The war brought new and extraordinary procedures, as well as new crimes. Despite all that had been done in prewar years, the courts were still handing down some sentences which, in the eyes of Berlin, were too mild, and once such a final judgment had been given, nothing could be done about it. The whole idea of the finality of judgments had long been a thorn in the flesh of the Nazi jurists. Accordingly, 2 weeks after the outbreak of war, a decree[30] was promulgated which provided that, if the Chief Reich Prosecutor had “serious misgivings” concerning the justice of a sentence, he could, within 1 year thereafter, file an extraordinary appeal and secure a second trial of the case. The officials of the Reich Ministry of Justice, who controlled the public prosecutors, reviewed the criminal decisions and directed the chief prosecutor to file appeals in cases where they deemed the punishment insufficient. If the first decision had been rendered by the regular courts, the second trial was held by the Special Penal Senate of the Reich Supreme Court. If the first decision had been made by the People’s Court, on the other hand, the second trial was held by the Special Senate of the People’s Court.

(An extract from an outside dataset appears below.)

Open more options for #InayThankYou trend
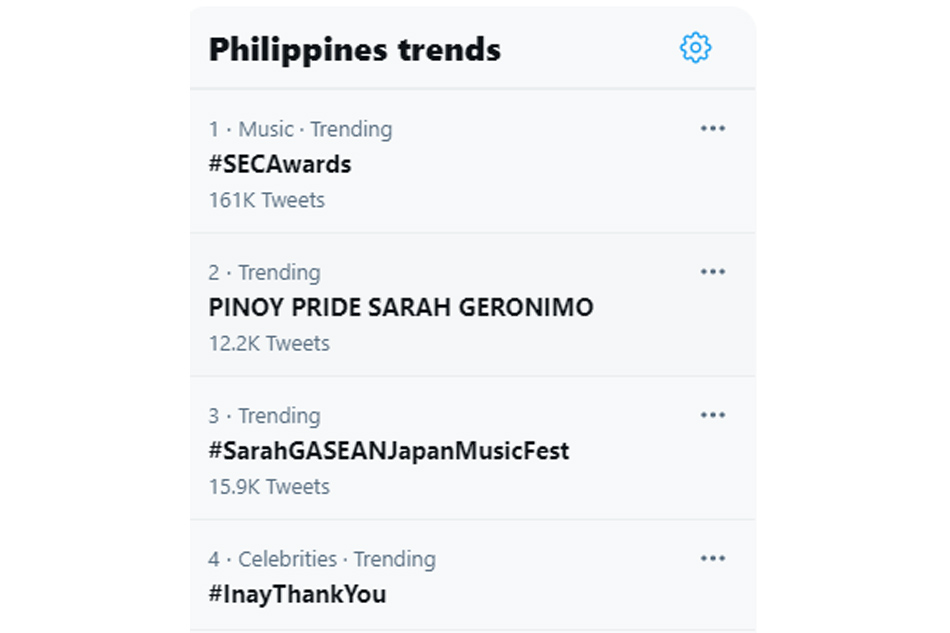point(712,558)
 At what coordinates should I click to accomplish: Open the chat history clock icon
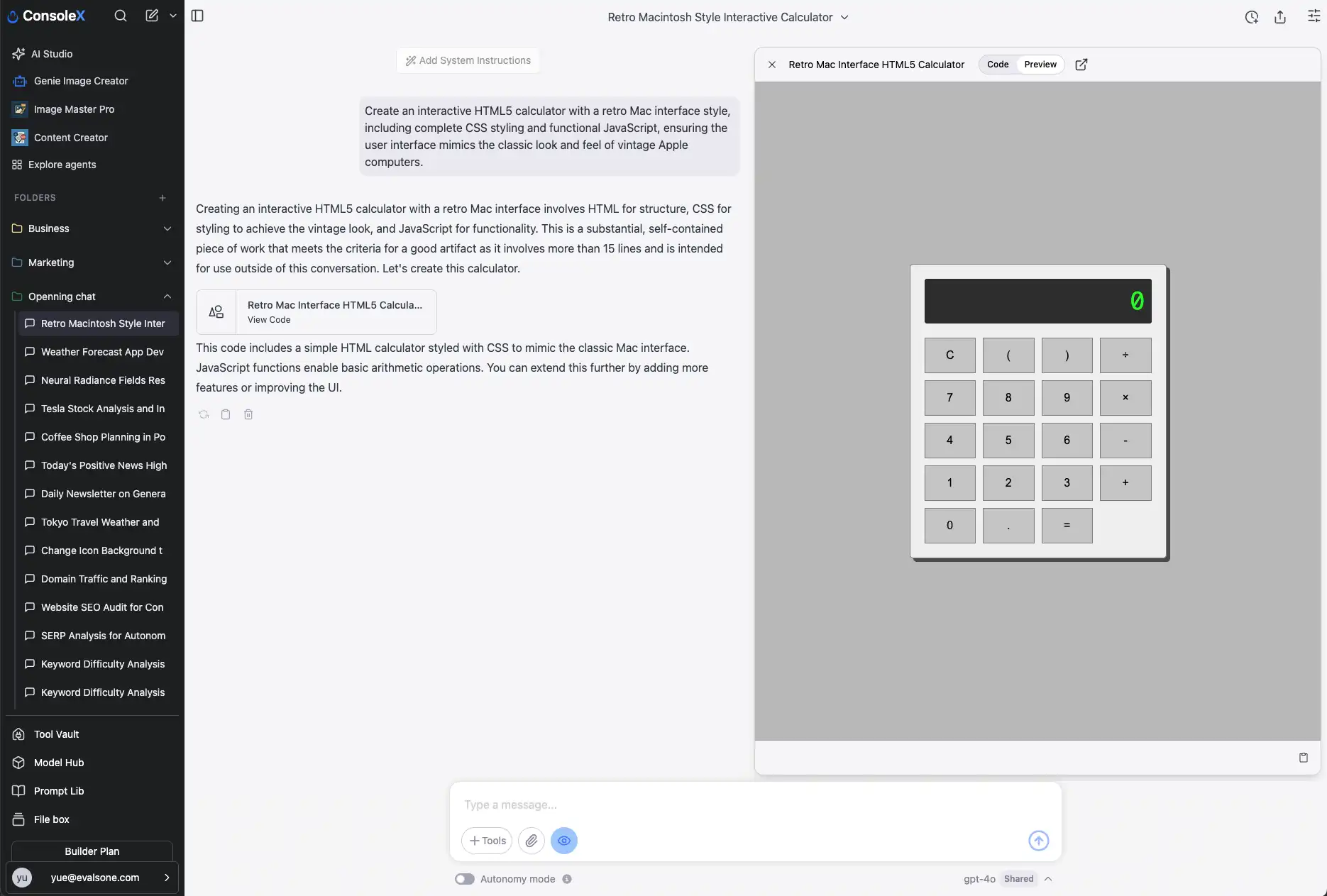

In 1940, an analogous procedure was authorized[31] under which the Chief Public Prosecutor of the Reich could lodge with the Supreme Court a petition for “nullification” against final judgments of the regular criminal courts or the Special Courts “if the judgment is not justified because of an erroneous application of law on the established facts.” The Supreme Court was authorized either to render a new judgment or to send the case back to a lower court for a new trial under binding instructions as to the legal principles which should govern. Not content with this elaborate system for punitive double jeopardy, the right of the Chief Public Prosecutor to attack final judgments by means of the nullification procedure was again enlarged in 1942, by extension to questions of law and to the adequacy of the punishment.[32] This new regulation provided the prosecution, but not the defense, with an unlimited right to ask for a new trial within one year after the decision had been rendered.

On the day of the attack on Poland, a new assault on the tenure and independence of the judiciary was made.[33] By this new decree, judges were obliged to take any assignment whatsoever, as judge, prosecutor, or administrative official, and on any regular or Special Court, according to the orders of the Reich Minister of Justice. Similar powers were given to the presidents of the district courts of appeal within their respective districts.

It might have been thought that, after the purge of Jewish and politically dissident judges in 1933, the permanent subjection of the judiciary to dismissal for political reasons in 1937, and their complete subordination to the Reich Ministry of Justice in 1939, Hitler would have at last obtained a suitable judiciary for his most extreme purposes. Apparently, however, pre-Hitler legal training sometimes had the unfortunate effect that even trusted Nazi judges failed in their decisions to measure up to the ideology and expectations of the Third Reich. At all events, something like a crisis in the German judicial system occurred in 1942.